**Aim of the exercise**.
Set down every entry once more, exactly as it appears.

**Available records**.

== Segment start ==

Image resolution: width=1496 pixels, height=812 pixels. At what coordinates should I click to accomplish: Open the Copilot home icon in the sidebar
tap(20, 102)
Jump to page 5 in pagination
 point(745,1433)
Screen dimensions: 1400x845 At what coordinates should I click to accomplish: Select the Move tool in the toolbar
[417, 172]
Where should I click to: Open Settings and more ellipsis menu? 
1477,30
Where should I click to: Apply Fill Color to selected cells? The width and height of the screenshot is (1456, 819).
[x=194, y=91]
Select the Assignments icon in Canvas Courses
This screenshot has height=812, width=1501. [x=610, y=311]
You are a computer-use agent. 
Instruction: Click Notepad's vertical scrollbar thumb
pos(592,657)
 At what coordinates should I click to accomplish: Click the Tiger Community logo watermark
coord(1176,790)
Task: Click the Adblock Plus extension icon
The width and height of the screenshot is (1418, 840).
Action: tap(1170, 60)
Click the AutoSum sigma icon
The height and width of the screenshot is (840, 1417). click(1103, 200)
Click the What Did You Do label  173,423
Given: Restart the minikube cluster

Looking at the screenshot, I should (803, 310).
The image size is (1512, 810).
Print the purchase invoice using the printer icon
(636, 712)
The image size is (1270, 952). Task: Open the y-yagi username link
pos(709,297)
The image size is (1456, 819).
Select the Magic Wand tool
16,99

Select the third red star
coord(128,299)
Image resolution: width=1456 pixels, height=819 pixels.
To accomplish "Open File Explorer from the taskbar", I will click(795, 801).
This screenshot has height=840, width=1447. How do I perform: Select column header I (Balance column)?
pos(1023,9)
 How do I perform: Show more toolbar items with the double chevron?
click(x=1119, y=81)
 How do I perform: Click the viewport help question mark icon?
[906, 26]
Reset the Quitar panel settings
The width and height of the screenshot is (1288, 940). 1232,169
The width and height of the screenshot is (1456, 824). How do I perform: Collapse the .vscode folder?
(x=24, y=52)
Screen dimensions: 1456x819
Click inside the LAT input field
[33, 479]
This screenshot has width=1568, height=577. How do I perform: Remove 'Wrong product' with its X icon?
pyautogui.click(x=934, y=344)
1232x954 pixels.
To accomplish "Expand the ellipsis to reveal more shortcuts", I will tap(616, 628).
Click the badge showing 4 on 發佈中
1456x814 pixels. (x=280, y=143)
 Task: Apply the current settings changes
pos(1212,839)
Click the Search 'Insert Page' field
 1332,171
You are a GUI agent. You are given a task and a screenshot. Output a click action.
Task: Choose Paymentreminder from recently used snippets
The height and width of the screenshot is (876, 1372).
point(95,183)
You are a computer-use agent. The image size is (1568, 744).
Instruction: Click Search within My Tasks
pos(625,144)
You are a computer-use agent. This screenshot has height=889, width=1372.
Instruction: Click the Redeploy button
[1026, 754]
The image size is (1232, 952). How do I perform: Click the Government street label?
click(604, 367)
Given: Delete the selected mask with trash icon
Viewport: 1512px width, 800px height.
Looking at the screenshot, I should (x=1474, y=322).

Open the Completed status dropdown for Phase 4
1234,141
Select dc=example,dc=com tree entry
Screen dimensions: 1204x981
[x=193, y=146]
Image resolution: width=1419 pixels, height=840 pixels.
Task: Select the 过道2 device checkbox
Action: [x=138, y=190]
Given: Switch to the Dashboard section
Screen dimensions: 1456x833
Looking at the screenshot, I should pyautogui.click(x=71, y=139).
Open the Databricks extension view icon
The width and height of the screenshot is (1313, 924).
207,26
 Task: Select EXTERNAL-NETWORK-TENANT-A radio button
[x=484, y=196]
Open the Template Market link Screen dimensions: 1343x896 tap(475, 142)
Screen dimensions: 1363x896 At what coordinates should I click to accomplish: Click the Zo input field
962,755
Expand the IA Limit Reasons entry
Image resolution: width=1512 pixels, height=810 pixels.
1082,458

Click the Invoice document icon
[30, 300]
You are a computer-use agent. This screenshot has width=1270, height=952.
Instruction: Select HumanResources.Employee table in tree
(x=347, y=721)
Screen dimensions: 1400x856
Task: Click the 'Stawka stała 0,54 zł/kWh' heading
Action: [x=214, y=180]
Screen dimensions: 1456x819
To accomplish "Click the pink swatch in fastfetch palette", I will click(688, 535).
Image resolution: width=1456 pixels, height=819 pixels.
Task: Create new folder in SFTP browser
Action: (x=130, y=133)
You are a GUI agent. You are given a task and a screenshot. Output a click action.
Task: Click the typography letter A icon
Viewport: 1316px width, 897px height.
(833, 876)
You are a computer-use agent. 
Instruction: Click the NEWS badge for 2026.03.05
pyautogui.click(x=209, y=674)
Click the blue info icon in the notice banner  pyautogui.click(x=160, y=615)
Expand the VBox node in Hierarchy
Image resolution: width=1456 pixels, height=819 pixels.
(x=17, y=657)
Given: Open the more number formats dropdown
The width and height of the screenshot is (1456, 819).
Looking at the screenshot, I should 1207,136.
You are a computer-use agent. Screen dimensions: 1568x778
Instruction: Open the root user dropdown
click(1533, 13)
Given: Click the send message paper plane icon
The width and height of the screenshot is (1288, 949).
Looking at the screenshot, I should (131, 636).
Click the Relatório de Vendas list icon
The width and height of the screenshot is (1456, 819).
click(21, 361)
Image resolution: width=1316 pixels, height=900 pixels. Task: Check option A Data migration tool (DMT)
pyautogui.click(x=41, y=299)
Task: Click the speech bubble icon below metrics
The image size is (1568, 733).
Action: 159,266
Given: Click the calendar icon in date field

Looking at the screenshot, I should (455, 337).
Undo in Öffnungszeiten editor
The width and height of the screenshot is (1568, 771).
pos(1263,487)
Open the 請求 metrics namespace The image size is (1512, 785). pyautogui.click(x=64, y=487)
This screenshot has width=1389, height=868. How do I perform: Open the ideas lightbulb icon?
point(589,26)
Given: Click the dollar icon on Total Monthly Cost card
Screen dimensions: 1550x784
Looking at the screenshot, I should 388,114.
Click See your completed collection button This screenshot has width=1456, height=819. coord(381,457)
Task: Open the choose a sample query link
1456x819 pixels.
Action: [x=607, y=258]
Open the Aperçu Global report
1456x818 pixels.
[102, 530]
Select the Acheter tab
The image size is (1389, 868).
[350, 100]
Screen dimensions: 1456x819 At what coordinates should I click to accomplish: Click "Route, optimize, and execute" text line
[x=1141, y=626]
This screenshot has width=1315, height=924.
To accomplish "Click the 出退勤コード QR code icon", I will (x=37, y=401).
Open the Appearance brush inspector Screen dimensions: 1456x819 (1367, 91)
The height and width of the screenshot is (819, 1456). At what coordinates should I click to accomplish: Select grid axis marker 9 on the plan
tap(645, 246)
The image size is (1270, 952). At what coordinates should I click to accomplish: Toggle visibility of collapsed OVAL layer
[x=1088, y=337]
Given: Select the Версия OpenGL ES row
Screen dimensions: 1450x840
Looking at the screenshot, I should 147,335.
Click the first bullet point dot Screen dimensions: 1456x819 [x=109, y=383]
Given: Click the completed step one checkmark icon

== Segment end ==

**Response to the exercise**.
Image resolution: width=1496 pixels, height=812 pixels. At what coordinates should I click to accomplish: Open the Copilot home icon in the sidebar
tap(20, 102)
Jump to page 5 in pagination
 point(745,1433)
Screen dimensions: 1400x845 At what coordinates should I click to accomplish: Select the Move tool in the toolbar
[417, 172]
Where should I click to: Open Settings and more ellipsis menu? 
1477,30
Where should I click to: Apply Fill Color to selected cells? The width and height of the screenshot is (1456, 819).
[x=194, y=91]
Select the Assignments icon in Canvas Courses
This screenshot has height=812, width=1501. [x=610, y=311]
You are a computer-use agent. 
Instruction: Click Notepad's vertical scrollbar thumb
pos(592,657)
 At what coordinates should I click to accomplish: Click the Tiger Community logo watermark
coord(1176,790)
Task: Click the Adblock Plus extension icon
The width and height of the screenshot is (1418, 840).
Action: tap(1170, 60)
Click the AutoSum sigma icon
The height and width of the screenshot is (840, 1417). click(1103, 200)
Click the What Did You Do label  173,423
Given: Restart the minikube cluster

Looking at the screenshot, I should (803, 310).
The image size is (1512, 810).
Print the purchase invoice using the printer icon
(636, 712)
The image size is (1270, 952). Task: Open the y-yagi username link
pos(709,297)
The image size is (1456, 819).
Select the Magic Wand tool
16,99

Select the third red star
coord(128,299)
Image resolution: width=1456 pixels, height=819 pixels.
To accomplish "Open File Explorer from the taskbar", I will click(795, 801).
This screenshot has height=840, width=1447. How do I perform: Select column header I (Balance column)?
pos(1023,9)
 How do I perform: Show more toolbar items with the double chevron?
click(x=1119, y=81)
 How do I perform: Click the viewport help question mark icon?
[906, 26]
Reset the Quitar panel settings
The width and height of the screenshot is (1288, 940). 1232,169
The width and height of the screenshot is (1456, 824). How do I perform: Collapse the .vscode folder?
(x=24, y=52)
Screen dimensions: 1456x819
Click inside the LAT input field
[33, 479]
This screenshot has width=1568, height=577. How do I perform: Remove 'Wrong product' with its X icon?
pyautogui.click(x=934, y=344)
1232x954 pixels.
To accomplish "Expand the ellipsis to reveal more shortcuts", I will tap(616, 628).
Click the badge showing 4 on 發佈中
1456x814 pixels. (x=280, y=143)
 Task: Apply the current settings changes
pos(1212,839)
Click the Search 'Insert Page' field
 1332,171
You are a GUI agent. You are given a task and a screenshot. Output a click action.
Task: Choose Paymentreminder from recently used snippets
The height and width of the screenshot is (876, 1372).
point(95,183)
You are a computer-use agent. The image size is (1568, 744).
Instruction: Click Search within My Tasks
pos(625,144)
You are a computer-use agent. This screenshot has height=889, width=1372.
Instruction: Click the Redeploy button
[1026, 754]
The image size is (1232, 952). How do I perform: Click the Government street label?
click(604, 367)
Given: Delete the selected mask with trash icon
Viewport: 1512px width, 800px height.
Looking at the screenshot, I should (x=1474, y=322).

Open the Completed status dropdown for Phase 4
1234,141
Select dc=example,dc=com tree entry
Screen dimensions: 1204x981
[x=193, y=146]
Image resolution: width=1419 pixels, height=840 pixels.
Task: Select the 过道2 device checkbox
Action: [x=138, y=190]
Given: Switch to the Dashboard section
Screen dimensions: 1456x833
Looking at the screenshot, I should pyautogui.click(x=71, y=139).
Open the Databricks extension view icon
The width and height of the screenshot is (1313, 924).
207,26
 Task: Select EXTERNAL-NETWORK-TENANT-A radio button
[x=484, y=196]
Open the Template Market link Screen dimensions: 1343x896 tap(475, 142)
Screen dimensions: 1363x896 At what coordinates should I click to accomplish: Click the Zo input field
962,755
Expand the IA Limit Reasons entry
Image resolution: width=1512 pixels, height=810 pixels.
1082,458

Click the Invoice document icon
[30, 300]
You are a computer-use agent. This screenshot has width=1270, height=952.
Instruction: Select HumanResources.Employee table in tree
(x=347, y=721)
Screen dimensions: 1400x856
Task: Click the 'Stawka stała 0,54 zł/kWh' heading
Action: [x=214, y=180]
Screen dimensions: 1456x819
To accomplish "Click the pink swatch in fastfetch palette", I will click(688, 535).
Image resolution: width=1456 pixels, height=819 pixels.
Task: Create new folder in SFTP browser
Action: (x=130, y=133)
You are a GUI agent. You are given a task and a screenshot. Output a click action.
Task: Click the typography letter A icon
Viewport: 1316px width, 897px height.
(833, 876)
You are a computer-use agent. 
Instruction: Click the NEWS badge for 2026.03.05
pyautogui.click(x=209, y=674)
Click the blue info icon in the notice banner  pyautogui.click(x=160, y=615)
Expand the VBox node in Hierarchy
Image resolution: width=1456 pixels, height=819 pixels.
(x=17, y=657)
Given: Open the more number formats dropdown
The width and height of the screenshot is (1456, 819).
Looking at the screenshot, I should 1207,136.
You are a computer-use agent. Screen dimensions: 1568x778
Instruction: Open the root user dropdown
click(1533, 13)
Given: Click the send message paper plane icon
The width and height of the screenshot is (1288, 949).
Looking at the screenshot, I should (131, 636).
Click the Relatório de Vendas list icon
The width and height of the screenshot is (1456, 819).
click(21, 361)
Image resolution: width=1316 pixels, height=900 pixels. Task: Check option A Data migration tool (DMT)
pyautogui.click(x=41, y=299)
Task: Click the speech bubble icon below metrics
The image size is (1568, 733).
Action: 159,266
Given: Click the calendar icon in date field

Looking at the screenshot, I should (455, 337).
Undo in Öffnungszeiten editor
The width and height of the screenshot is (1568, 771).
pos(1263,487)
Open the 請求 metrics namespace The image size is (1512, 785). pyautogui.click(x=64, y=487)
This screenshot has width=1389, height=868. How do I perform: Open the ideas lightbulb icon?
point(589,26)
Given: Click the dollar icon on Total Monthly Cost card
Screen dimensions: 1550x784
Looking at the screenshot, I should 388,114.
Click See your completed collection button This screenshot has width=1456, height=819. coord(381,457)
Task: Open the choose a sample query link
1456x819 pixels.
Action: [x=607, y=258]
Open the Aperçu Global report
1456x818 pixels.
[102, 530]
Select the Acheter tab
The image size is (1389, 868).
[350, 100]
Screen dimensions: 1456x819 At what coordinates should I click to accomplish: Click "Route, optimize, and execute" text line
[x=1141, y=626]
This screenshot has width=1315, height=924.
To accomplish "Click the 出退勤コード QR code icon", I will (x=37, y=401).
Open the Appearance brush inspector Screen dimensions: 1456x819 (1367, 91)
The height and width of the screenshot is (819, 1456). At what coordinates should I click to accomplish: Select grid axis marker 9 on the plan
tap(645, 246)
The image size is (1270, 952). At what coordinates should I click to accomplish: Toggle visibility of collapsed OVAL layer
[x=1088, y=337]
Given: Select the Версия OpenGL ES row
Screen dimensions: 1450x840
Looking at the screenshot, I should 147,335.
Click the first bullet point dot Screen dimensions: 1456x819 [x=109, y=383]
Given: Click the completed step one checkmark icon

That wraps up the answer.